Because we will be redo logging the writes off the off-page columns
before the B-tree changes, we must make sure that the pages chosen for
the off-page columns are free both before and after the B-tree
changes. In this way, the worst thing that can happen in crash
recovery is that the BLOBs are written to free pages, but the B-tree
changes are not applied. The BLOB pages would correctly remain free in
this case. To achieve this, we must allocate the BLOB pages in the
mini-transaction of the B-tree operation. A further quirk is that BLOB
pages are allocated from the same file segment as leaf pages. Because
of this, we must temporarily "hide" any leaf pages that were freed
during the B-tree operation by "fake allocating" them prior to writing
the BLOBs, and freeing them again before the mtr_commit() of the
B-tree operation, in btr_mark_freed_leaves().
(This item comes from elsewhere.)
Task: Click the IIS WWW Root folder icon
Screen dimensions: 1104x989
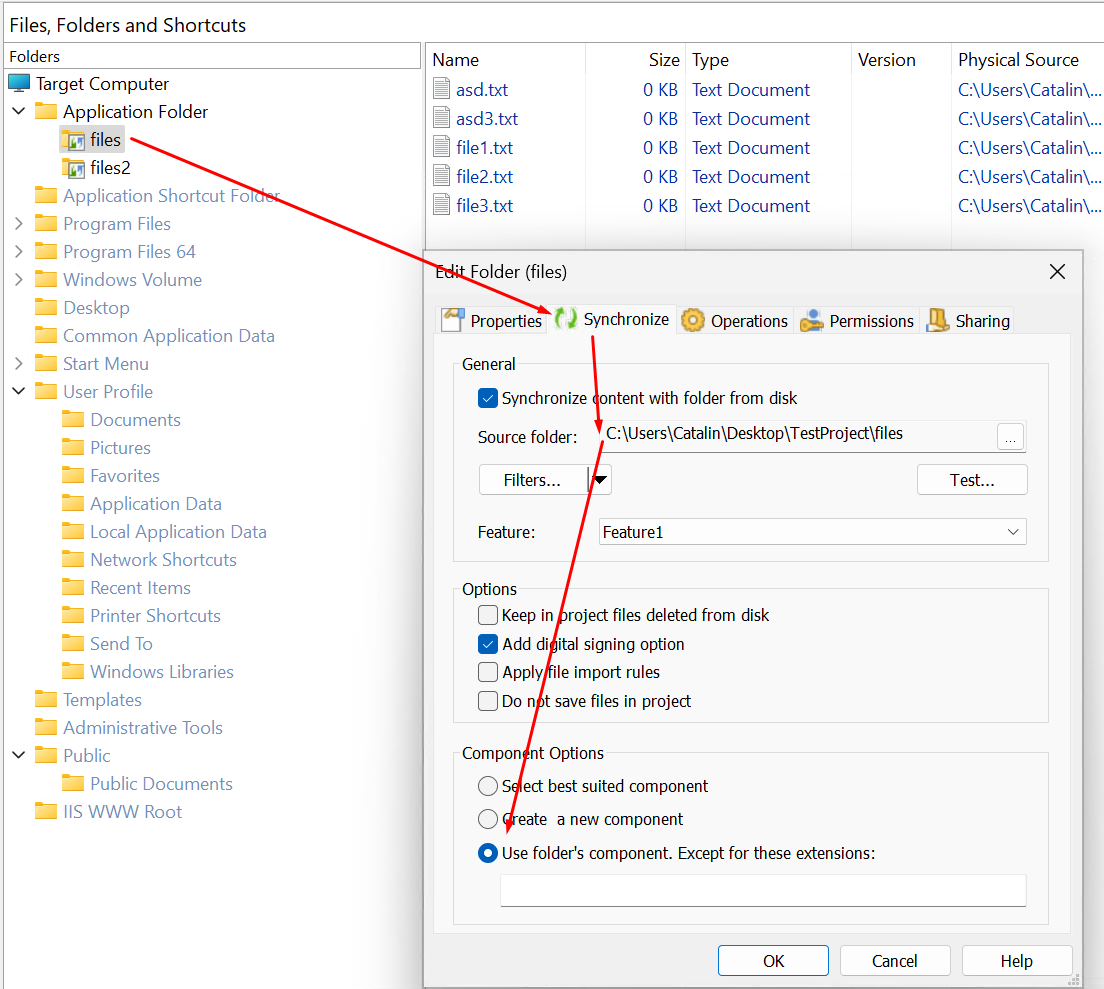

btr_cur_mtr_commit_and_start(): Remove this faulty function that was
introduced in the Bug#12612184 fix. The problem that this function was
trying to address was that when we did mtr_commit() the BLOB writes
before the mtr_commit() of the update, the new BLOB pages could have
overwritten clustered index B-tree leaf pages that were freed during
the update. If recovery applied the redo log of the BLOB writes but
did not see the log of the record update, the index tree would be
corrupted. The correct solution is to make the freed clustered index
pages unavailable to the BLOB allocation. This function is also a
likely culprit of InnoDB hangs that were observed when testing the
Bug#12612184 fix.
btr_mark_freed_leaves(): Mark all freed clustered index leaf pages of
a mini-transaction allocated (nonfree=TRUE) before storing the BLOBs,
or freed (nonfree=FALSE) before committing the mini-transaction.
btr_freed_leaves_validate(): A debug function for checking that all
clustered index leaf pages that have been marked free in the
mini-transaction are consistent (have not been zeroed out).
btr_page_alloc_low(): Refactored from btr_page_alloc(). Return the
number of the allocated page, or FIL_NULL if out of space. Add the
parameter "mtr_t* init_mtr" for specifying the mini-transaction where
the page should be initialized, or if this is a "fake allocation"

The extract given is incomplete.